I knew that if these visitors were expecting “whole language” to just be a new method of teaching reading, they were in for a big surprise. And they were. As they approached Karen’s room, the hum of children’s voices grew louder, but it sounded more like a concert than chaos.
Once in the room, the first thing the visitors noticed was that the arrangement of tables and desks were not in rows, but grouped in various corners of the room and that they were stacked high with books, art supplies, odd shaped black objects, and audio equipment. There was also a large empty space in the middle of the room where small groups of kids were sitting together with their heads bowed over some books, pointing to the pages and talking quietly. Chairs were arranged around some of the tables, but the visitors wondered aloud if there was an assigned seat for each child. And then came the question that I expected.
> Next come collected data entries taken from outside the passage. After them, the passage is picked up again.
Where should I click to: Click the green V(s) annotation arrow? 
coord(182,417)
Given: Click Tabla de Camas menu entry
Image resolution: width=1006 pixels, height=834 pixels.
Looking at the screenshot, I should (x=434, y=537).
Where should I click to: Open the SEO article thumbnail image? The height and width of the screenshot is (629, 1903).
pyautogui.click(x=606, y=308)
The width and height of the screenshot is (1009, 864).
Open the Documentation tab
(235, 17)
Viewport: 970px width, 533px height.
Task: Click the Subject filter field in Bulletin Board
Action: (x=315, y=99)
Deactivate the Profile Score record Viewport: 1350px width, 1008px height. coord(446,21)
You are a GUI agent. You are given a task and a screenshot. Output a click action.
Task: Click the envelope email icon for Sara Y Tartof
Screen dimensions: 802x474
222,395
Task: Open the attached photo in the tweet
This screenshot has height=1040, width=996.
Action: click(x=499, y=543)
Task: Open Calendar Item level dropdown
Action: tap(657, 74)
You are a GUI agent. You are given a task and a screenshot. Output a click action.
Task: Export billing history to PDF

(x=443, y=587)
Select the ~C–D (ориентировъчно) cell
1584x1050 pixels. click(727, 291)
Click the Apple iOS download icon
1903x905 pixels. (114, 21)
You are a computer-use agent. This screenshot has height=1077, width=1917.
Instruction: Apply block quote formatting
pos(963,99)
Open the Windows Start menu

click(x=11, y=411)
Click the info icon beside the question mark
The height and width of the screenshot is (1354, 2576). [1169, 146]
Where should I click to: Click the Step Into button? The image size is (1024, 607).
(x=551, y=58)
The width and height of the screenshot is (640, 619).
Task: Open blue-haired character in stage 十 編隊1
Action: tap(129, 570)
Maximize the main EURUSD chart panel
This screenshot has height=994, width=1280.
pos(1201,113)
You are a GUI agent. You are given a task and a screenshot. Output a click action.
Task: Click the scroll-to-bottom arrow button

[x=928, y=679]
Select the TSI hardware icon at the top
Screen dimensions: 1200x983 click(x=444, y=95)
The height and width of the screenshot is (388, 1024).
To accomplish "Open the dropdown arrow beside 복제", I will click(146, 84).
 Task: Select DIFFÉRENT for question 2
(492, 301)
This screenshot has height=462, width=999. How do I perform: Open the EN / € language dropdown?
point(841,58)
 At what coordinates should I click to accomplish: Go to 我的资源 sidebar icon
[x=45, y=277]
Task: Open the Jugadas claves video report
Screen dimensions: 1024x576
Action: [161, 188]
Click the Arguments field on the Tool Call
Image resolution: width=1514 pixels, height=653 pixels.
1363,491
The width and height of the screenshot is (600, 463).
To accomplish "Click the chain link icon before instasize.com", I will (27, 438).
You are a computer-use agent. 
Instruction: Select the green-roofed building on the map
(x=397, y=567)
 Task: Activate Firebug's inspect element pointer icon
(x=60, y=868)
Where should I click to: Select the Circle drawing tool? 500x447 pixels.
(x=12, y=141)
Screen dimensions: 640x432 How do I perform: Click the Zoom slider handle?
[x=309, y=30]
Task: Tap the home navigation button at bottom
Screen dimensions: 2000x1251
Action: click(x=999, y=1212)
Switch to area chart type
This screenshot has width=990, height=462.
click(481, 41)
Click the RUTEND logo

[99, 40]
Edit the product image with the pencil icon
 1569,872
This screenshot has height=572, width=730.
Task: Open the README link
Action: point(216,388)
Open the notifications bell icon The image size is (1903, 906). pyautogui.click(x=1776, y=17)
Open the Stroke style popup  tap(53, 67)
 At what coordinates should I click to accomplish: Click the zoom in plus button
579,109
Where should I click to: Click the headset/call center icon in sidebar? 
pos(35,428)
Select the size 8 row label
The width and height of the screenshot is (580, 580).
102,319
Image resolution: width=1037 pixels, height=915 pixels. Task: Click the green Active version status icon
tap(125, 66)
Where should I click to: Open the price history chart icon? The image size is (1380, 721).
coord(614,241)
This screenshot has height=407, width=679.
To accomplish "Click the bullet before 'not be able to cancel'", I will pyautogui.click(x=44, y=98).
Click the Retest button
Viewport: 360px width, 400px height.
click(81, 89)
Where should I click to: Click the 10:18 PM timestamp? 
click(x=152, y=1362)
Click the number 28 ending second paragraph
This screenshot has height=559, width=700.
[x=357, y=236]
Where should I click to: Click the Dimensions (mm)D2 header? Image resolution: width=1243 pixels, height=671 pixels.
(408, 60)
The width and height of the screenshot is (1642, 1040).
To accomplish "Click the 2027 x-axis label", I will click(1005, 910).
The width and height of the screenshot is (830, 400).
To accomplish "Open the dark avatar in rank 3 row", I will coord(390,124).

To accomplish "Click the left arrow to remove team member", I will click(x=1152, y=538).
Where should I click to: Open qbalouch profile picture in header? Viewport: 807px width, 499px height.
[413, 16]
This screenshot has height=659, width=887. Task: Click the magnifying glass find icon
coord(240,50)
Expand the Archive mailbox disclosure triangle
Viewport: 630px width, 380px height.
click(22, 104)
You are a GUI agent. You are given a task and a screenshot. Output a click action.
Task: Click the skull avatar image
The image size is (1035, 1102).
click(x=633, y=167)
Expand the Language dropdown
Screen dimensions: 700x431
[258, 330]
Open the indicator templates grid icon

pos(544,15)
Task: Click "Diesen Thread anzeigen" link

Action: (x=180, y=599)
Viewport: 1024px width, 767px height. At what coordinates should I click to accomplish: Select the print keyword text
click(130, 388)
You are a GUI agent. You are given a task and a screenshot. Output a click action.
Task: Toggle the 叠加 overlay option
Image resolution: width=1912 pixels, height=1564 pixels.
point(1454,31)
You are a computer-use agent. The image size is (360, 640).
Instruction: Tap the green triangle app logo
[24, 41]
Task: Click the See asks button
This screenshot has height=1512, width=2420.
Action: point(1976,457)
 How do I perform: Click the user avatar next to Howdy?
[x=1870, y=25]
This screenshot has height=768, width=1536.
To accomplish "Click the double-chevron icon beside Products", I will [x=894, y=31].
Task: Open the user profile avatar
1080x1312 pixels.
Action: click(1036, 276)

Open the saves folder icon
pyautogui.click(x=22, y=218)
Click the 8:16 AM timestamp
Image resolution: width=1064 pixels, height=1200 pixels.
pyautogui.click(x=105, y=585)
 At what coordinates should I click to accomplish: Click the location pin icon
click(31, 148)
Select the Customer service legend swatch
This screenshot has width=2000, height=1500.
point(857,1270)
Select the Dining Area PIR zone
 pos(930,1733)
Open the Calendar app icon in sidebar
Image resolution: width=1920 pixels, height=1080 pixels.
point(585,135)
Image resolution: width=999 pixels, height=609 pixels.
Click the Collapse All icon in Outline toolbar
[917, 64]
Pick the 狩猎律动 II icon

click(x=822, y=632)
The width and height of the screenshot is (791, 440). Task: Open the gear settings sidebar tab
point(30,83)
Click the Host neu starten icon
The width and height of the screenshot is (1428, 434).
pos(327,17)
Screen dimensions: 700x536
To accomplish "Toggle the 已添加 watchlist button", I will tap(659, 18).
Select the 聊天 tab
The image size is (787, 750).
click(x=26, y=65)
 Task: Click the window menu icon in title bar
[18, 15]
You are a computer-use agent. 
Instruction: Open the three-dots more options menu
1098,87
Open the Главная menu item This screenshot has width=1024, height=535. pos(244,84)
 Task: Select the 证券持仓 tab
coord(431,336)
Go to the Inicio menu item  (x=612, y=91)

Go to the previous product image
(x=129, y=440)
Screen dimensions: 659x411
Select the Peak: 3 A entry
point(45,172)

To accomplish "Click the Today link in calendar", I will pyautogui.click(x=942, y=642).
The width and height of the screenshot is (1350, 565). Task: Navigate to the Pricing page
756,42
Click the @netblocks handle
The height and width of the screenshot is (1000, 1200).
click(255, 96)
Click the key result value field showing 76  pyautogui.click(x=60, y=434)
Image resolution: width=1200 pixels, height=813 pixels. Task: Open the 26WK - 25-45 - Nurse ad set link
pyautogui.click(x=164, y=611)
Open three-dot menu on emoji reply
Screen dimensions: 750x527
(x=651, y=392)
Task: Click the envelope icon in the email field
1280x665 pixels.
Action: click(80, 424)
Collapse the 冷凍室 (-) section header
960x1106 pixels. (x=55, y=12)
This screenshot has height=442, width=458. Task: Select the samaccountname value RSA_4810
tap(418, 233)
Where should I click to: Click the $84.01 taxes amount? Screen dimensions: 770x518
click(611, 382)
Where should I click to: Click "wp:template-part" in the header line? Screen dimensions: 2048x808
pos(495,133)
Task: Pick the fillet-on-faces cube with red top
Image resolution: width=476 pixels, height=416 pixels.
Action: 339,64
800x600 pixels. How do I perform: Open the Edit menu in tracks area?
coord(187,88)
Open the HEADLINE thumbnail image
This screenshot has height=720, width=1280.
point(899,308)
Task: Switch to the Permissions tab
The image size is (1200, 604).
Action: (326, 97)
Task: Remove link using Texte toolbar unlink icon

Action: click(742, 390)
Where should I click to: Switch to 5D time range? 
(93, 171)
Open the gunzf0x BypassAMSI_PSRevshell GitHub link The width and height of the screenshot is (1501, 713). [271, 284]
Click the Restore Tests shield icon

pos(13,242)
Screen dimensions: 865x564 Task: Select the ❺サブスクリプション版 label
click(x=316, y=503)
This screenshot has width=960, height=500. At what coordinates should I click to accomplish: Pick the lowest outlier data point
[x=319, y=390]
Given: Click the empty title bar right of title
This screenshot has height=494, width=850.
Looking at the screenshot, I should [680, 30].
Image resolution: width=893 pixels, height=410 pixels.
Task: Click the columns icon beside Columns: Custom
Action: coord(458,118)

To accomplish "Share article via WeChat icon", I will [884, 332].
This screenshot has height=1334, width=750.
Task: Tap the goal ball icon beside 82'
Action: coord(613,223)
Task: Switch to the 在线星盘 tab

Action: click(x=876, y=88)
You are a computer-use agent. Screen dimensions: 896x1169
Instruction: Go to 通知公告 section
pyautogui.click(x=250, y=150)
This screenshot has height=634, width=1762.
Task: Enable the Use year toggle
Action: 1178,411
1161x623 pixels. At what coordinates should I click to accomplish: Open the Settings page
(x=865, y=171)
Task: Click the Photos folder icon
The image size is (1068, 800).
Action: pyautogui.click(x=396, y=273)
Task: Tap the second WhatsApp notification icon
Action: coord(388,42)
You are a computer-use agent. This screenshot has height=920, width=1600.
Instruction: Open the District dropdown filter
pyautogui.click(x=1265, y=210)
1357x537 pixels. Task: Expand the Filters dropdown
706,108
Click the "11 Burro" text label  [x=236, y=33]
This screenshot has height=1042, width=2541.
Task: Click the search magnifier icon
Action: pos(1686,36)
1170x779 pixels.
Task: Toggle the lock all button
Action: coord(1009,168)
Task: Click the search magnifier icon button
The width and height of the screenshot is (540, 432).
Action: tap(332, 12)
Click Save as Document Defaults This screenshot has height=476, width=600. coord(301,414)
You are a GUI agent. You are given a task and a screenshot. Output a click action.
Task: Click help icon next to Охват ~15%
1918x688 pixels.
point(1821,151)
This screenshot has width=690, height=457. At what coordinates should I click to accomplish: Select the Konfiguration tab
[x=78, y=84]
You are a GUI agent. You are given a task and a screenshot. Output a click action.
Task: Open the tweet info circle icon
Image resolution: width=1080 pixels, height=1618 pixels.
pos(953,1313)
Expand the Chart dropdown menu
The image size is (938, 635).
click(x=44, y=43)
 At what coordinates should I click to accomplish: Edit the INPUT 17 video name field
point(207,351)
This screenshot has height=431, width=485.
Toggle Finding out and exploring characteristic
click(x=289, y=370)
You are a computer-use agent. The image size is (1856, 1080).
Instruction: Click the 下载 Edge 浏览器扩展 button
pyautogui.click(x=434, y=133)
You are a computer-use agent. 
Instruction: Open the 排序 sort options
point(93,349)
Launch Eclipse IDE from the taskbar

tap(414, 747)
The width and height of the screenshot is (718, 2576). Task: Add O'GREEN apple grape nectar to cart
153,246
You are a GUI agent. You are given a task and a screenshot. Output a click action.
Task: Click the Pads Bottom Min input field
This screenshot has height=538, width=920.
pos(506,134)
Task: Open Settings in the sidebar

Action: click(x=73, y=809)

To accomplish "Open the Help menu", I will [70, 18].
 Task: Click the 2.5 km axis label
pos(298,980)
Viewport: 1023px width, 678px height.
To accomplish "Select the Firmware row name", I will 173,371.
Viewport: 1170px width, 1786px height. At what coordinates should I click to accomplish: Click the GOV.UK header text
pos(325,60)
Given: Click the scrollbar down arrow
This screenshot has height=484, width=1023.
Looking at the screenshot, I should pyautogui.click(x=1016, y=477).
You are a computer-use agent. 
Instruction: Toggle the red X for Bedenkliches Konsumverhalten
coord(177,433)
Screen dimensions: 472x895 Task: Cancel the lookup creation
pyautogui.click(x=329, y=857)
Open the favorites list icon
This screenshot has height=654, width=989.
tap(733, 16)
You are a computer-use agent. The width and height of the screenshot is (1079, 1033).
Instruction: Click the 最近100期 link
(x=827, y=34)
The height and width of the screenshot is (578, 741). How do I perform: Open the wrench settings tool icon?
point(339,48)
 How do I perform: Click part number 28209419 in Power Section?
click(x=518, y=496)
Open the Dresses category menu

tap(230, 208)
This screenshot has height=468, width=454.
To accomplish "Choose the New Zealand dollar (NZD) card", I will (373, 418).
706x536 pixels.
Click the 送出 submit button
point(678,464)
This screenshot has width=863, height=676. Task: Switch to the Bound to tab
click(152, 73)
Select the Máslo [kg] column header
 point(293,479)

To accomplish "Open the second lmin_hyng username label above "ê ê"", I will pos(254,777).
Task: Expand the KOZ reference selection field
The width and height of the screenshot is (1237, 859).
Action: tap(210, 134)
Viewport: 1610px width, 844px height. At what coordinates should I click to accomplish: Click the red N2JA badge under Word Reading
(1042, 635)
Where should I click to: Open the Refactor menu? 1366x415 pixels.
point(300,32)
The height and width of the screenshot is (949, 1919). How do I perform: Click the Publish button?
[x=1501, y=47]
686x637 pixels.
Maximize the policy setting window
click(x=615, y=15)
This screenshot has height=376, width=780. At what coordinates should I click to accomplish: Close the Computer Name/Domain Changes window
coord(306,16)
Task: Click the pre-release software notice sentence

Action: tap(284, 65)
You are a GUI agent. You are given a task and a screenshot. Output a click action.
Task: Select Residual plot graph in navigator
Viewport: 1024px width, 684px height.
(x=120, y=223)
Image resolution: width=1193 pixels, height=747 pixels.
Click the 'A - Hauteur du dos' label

“Where’s the teacher’s desk?” they asked. “Where’s the teacher?”
I looked around and pointed her out, crouching down to the height of second graders helping them build some kind of paper mache model out of wet strips of newspaper.
Meanwhile, the kids were anything but stationary. As a very intent little boy walked by them on his way to a center, one of the visitors stopped him to ask about the folders many of the students were holding or consulting.
“This is my Archeology folder,” he said confidently, holding it up for the visitor to see. “We all have one, but what’s inside of them are different.”
“Oh”, the visitor said, opening and leafing through it. She leaned over to show the others the handwritten list of questions stapled to the inside cover and neatly organized drawings and “notes” pages stuffed inside.
Looking around the busy room, the visitors pointed out kids reading all kinds of books from formal looking reference books to picture books to poetry anthologies. They noticed two children watching a slide show projected on a wall, and three others sitting around a table in an area labeled “Listening Center”, listening intently on headphones while jotting down notes.
One of the visitors pointed to a child reaching up to add sticky notes to a large sheet of chart paper with a timeline drawn on it. Around the room there were more charts with titles like “What we want to know” and “What we found out.”
“These kids seem so busy doing different things,” one visitor remarked, “but they all seem to know what they are supposed to do!”
And she was right.
When Karen looked up and noticed the visitors, she dried her hands and walked over to greet them.
“Is ‘Archeology’ a unit from the district’s language arts curriculum guide?” one of the visitors asked, referring to the “theme units” meant to provide practice in applying “reading skills” assessed on year-end standardized tests.
“Not really,” Karen answered, and then she began to explain that everything the visitors were observing in her reading resource room, including the questions, centers, materials, and information displays.
“Everything we are doing here is aimed at answering a key question that was raised by the students themselves,” Karen said, and then she told the story of how it all began.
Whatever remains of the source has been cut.